■ Tasks for this exercise
1 - According to the passage on U.S. nitrous oxide emissions, why have N2O emissions from agricultural soil management shown no significant long-term trend? Answer in one to three sentences.
2 - In the passage on U.S. nitrous oxide emissions, what share of 2004 U.S. N2O emissions came from mobile combustion?

■ Selected text
------------------------------------------------------------------------

Some significant trends in U.S. emissions of N 2 O include the following:

• Agricultural soil management activities, such as fertilizer application and other cropping practices, were the largest source of U.S. N 2 O emissions, accounting for 68 percent (261.5 Tg CO 2 Eq.) of 2004 emissions. N 2 O emissions from this source have not shown any significant long-term trend, as they are highly sensitive to such factors as temperature and precipitation, which have generally outweighed changes in the amount of nitrogen applied to soils.

• In 2004, N 2 O emissions from mobile combustion were 42.8 Tg CO 2 Eq. (approximately 11 percent of U.S. N 2 O emissions). From 1990 through 2004, N 2 O emissions from mobile combustion decreased by 1 percent. However, from 1990 through 1998, emissions increased by 26 percent, due to control technologies that reduced NO x emissions while increasing N 2 O emissions. Since 1998, newer control technologies have led to a steady decline in N 2 O emissions from this source.

------------------------------------------------------------------------

■ Excerpt from a dataset

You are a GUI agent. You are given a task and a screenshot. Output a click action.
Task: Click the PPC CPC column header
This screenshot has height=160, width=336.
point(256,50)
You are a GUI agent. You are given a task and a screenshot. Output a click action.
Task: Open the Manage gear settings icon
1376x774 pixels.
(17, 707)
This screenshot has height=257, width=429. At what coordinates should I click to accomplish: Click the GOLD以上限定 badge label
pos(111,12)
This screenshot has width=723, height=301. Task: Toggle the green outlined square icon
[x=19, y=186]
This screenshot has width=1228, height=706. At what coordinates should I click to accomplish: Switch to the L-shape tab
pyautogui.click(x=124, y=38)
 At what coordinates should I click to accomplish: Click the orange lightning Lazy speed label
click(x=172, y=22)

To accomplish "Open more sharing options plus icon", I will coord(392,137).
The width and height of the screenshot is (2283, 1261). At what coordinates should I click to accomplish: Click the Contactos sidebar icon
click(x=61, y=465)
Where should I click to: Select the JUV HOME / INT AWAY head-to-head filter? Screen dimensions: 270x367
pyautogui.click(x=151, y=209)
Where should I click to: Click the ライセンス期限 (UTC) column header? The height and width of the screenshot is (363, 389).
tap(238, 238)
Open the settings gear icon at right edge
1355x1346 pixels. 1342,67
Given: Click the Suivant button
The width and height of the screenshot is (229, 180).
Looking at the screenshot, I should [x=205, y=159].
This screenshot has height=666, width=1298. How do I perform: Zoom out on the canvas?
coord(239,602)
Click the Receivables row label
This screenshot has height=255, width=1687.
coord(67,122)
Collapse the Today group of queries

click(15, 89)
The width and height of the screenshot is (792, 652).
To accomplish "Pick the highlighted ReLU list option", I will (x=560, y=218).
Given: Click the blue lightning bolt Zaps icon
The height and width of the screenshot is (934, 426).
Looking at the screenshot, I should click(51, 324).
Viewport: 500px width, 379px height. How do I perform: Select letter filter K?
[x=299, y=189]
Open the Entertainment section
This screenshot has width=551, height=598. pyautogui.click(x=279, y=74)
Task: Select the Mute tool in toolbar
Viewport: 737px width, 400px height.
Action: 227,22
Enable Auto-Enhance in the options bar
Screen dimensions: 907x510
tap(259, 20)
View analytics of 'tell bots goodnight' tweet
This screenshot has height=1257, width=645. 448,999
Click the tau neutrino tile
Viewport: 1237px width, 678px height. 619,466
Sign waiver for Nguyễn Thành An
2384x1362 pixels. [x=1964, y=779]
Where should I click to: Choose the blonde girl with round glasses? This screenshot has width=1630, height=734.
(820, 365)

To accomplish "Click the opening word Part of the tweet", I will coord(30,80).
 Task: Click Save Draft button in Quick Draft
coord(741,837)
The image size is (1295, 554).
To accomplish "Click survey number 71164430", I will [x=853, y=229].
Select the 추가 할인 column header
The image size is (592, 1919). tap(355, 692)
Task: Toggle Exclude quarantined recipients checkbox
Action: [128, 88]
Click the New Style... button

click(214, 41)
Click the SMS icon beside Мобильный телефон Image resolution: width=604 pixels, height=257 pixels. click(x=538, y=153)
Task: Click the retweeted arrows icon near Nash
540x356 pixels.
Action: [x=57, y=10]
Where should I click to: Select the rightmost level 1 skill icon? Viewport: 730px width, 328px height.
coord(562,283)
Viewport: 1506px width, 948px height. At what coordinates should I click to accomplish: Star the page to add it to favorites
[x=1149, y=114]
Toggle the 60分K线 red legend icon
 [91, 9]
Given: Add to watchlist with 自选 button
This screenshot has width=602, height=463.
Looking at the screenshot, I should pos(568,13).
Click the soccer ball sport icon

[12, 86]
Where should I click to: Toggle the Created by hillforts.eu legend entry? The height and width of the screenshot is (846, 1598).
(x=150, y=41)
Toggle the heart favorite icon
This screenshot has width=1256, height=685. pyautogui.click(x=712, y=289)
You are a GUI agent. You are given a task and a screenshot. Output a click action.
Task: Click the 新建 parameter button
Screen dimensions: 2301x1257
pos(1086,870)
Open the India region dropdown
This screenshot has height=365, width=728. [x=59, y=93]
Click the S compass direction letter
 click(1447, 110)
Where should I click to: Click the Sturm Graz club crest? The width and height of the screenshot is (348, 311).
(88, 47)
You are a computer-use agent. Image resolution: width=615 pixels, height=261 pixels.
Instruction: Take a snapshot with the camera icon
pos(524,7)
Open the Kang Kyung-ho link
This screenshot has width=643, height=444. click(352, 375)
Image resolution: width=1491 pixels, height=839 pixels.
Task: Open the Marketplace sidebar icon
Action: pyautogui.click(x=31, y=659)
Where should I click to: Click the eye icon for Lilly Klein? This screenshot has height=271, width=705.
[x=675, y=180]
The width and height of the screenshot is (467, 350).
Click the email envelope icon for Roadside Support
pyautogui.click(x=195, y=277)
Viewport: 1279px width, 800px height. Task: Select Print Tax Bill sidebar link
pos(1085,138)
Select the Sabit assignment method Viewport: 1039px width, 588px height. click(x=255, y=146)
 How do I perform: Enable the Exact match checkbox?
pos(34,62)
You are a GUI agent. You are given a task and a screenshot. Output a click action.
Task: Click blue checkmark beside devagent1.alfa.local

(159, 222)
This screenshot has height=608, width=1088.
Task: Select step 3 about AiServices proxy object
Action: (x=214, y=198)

------------------------------------------------------------------------

■ Task-by-task results
1 - These emissions are highly sensitive to factors such as temperature and precipitation. Those factors have generally outweighed changes in the amount of nitrogen applied to soils.

2 - Approximately 11 percent (42.8 Tg CO2 Eq.).